_Aim_: According to the passage on the book Overselling the Web, what should policymakers be wary of?

_Given passage_:
• • • • •

Overselling the Web? Development and the Internet is being published in September 2006.  The book discusses the role of the Internet in development, and policies designed to increase its impact.  The widespread and rapid adoption of the Internet in the developing world suggests that there are real opportunities presented by the new technology.  At the same time, Overselling the Web suggests that the overall impact may be smaller than commonly thought and that policymakers should be wary of large-scale subsidies, tax breaks and rollout programs.

Here are the preface and Chapter One.  Here's the publisher's blurb, a couple of reviews and a link to the Library Journal's 50 best business books of 2006, where it appears.  And here is a short summary article in ITID based on the book.  Chapter summaries are available in the Overselling the Web category page (look to your left).

Overselling the Web Chapter One: Will the Internet Change the World?

Chapter One of Overselling the Web? looks at some predictions regarding the impact of the Internet on development.  George Gilder chose December 31st, 1999 most suitably to suggest the change might be millenarian:

With any technology that will change the world so radically as the Internet… religious wars are important and inescapable….The twentieth century has been an era when an atheistic belief in the ultimacy of matter and the triviality of man led to the horrors of Nazism, Communism, and an epoch of total war. Now sweeping through the global economy, the overthrow of matter will unleash an undertow of religious belief that will make the new millennium a time of awakening to the oceanic grandeur and goodness of the universe...

• • • • •

_Recorded information_:
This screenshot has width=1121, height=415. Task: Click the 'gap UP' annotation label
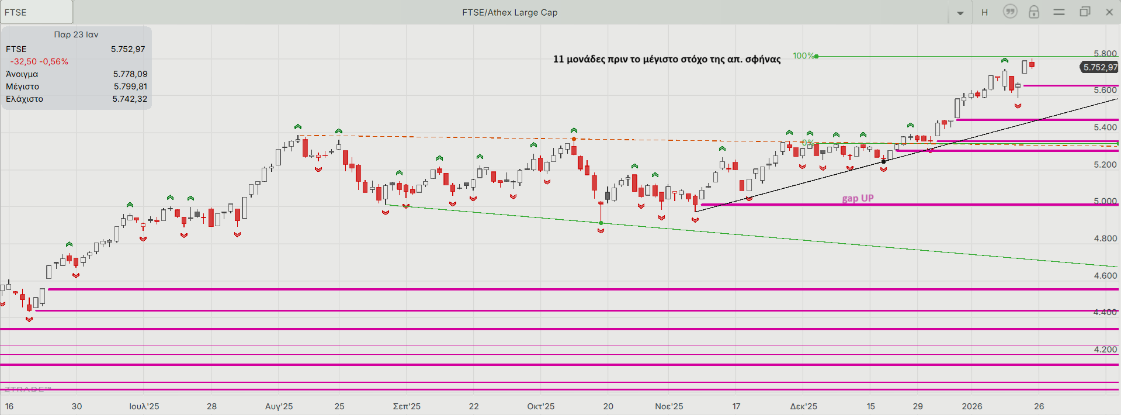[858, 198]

• • • • •

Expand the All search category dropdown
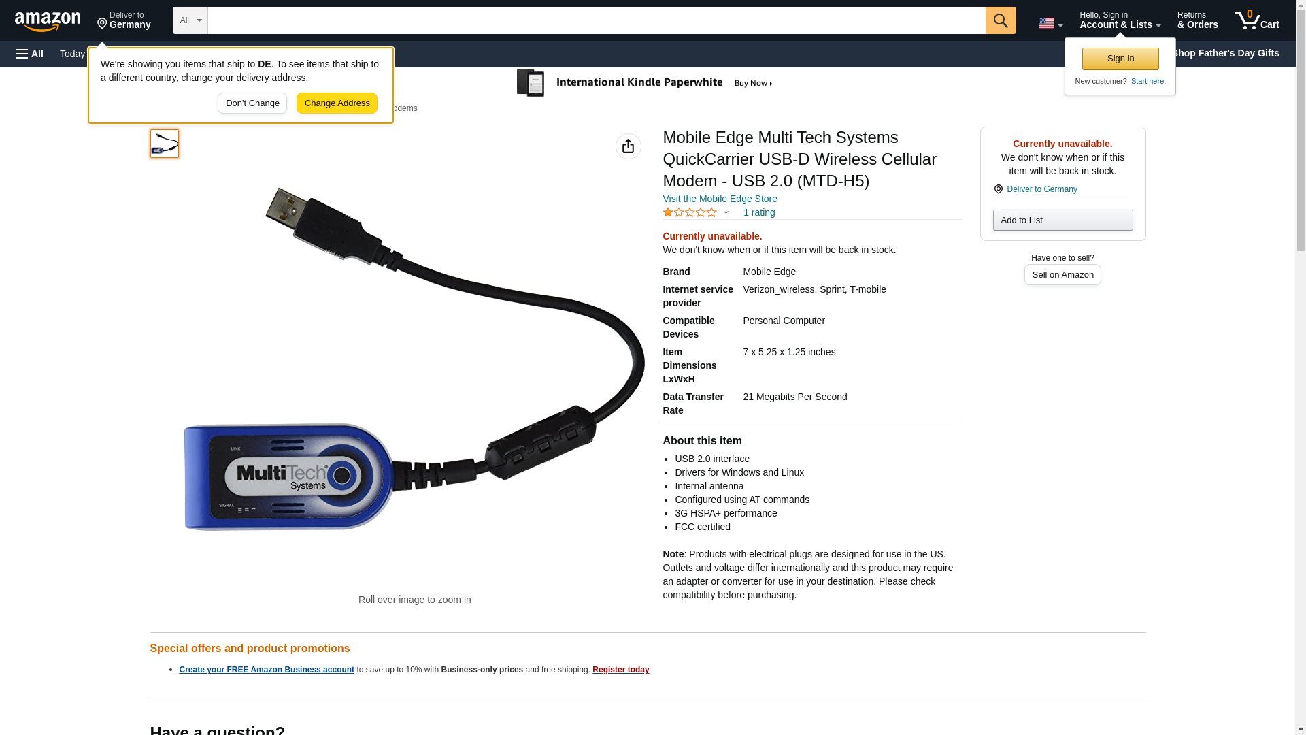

• • • • •

_Response below_: Large-scale subsidies, tax breaks and rollout programs.